If I can speak before an audience, then believe me, so can you. All it takes is some knowledge of your topic – which you DO have, don’t you? A bit of technique, which you’ll be getting some pointers on now. Some guided practice beforehand and you’ll do just fine. Here are eight tips for giving your first presentation before a live audience.

Preparing the presentation

1. Outline your main topic points

There should be 10 to 15 main points in your presentation which essentially define the content. Create three to five support statements which elaborate on or clarify the main points of each topic.

2. Create an audio-visual slide for each main point

Make a bullet point for each support statement as a key word or short phrase that can generate your thoughts in that area. Use a picture, graphic, photo or illustration with each main point if using Power Point or audio-visual slides. You can add color, audio, or a short video clip to the slide if using a multi-media presentation program like Power Point for your presentation.

3. Prepare a title and concluding slide which can include:

o Title of presentation

o Organization name

o Photo or graphic

o Presenter’s name and affiliation

o The date

Don’t make the opening title slide too crowded though. It should be pleasant to look at but informative. The concluding slide should also contain your contact information.

Practicing the presentation

4. Monitor your presentation time

Timing is critical so you should pay close attention to it. Here are some quick numbers to help guide you. At about one minute per support statement there are 3 to 5 minutes per main point Then 10 main points at five minutes each is 50 minutes, and adding in pauses, interruptions, questions, etc. will bring you to about a one hour presentation time. So 15 main points at five minutes each is one hour twenty five to one hour thirty minutes.

5. Do at least three complete practice run-throughs before P-day

Five practice run-throughs is better though, if possible. Practice presentation run-throughs can be done in a number of ways. Here are some commonly used ones:

o Reciting it off at your computer

o In front of a mirror

o Tape or video record yourself

You should always at least audio tape record yourself then review – yes, listen to or watch yourself doing the presentation. You’ll wince at the sound of your own voice on tape, but it closely approximates what you sound like to the audience. Get over the shock, then adjust whatever you need to in your presentation.

6. Do a full dress rehearsal a day or two before the big event

Physically and mentally prepare yourself; your mental attitude is extremely important. Be groomed to the point of being precise (Think of a bullfighter getting ready to face “El Toro” – and yes, there are lady bullfighters). Dress for success. You want to look and feel your best.

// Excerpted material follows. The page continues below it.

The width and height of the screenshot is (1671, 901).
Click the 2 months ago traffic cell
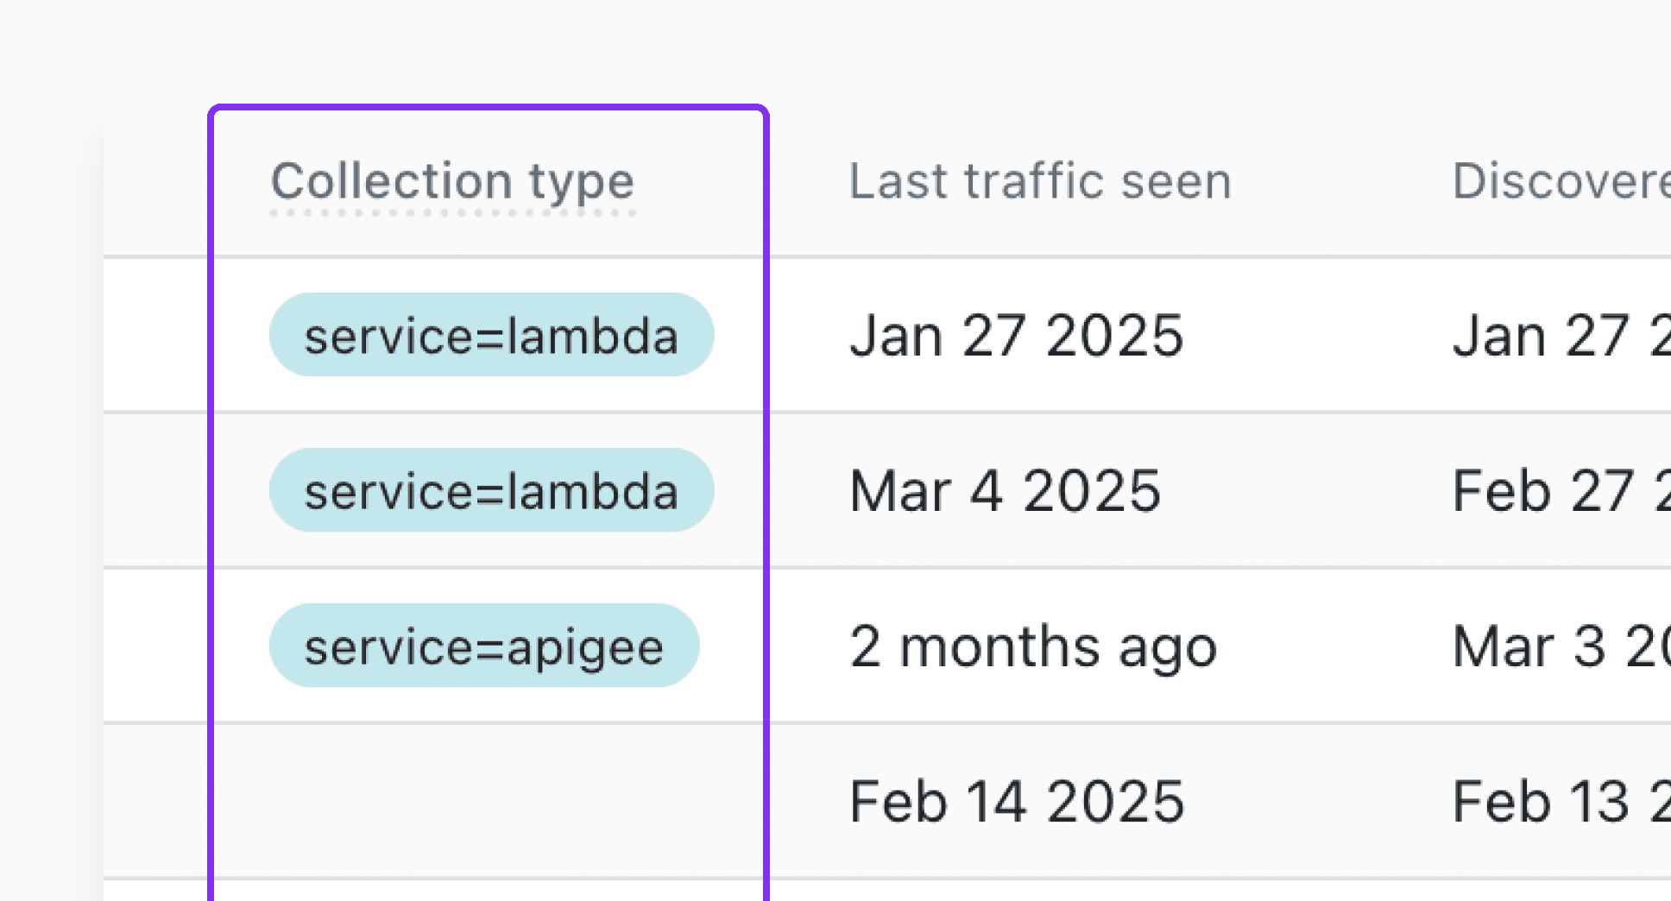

7. Make final preparations

Check the equipment you’re using well before the presentation begins to avoid any nasty little surprises. Be sure to use equipment that is familiar to you or check it out thoroughly well in advance. Do tension-busting exercises, deep breathing, and mental relaxation techniques – whatever you’ve learned works for you. If you don’t know what works for you, find out NOW. Do not wait for later or later will come – after the presentation.

8. Relax, you’re on!

On the big day remember to keep a positive mental attitude. You may need it more than you know. Here are a couple of experienced speaker’s presentation tips that you should consider:

o Pick out three people in the audience (an attractive woman, a handsome guy, an interesting face, a family or friend look-alike) One should be to your left, one straight ahead, one to your right about a third of the way back from the front

o Look at (not stare) and talk to each person as you “talk” from left to center to right casually and slowly swinging your view from one person to the next. First from left to right, then back from right to left. Pause for a longer period while looking straight ahead. Few people are uncontrollably nervous when talking to only ONE person.

Not only did I survive my first presentation but went on to give dozens then scores more over the next few years. Remember these eight tips; with proper preparation, practice and perseverance you too will speak with confidence. And one last thing: Be generous with the antiperspirant.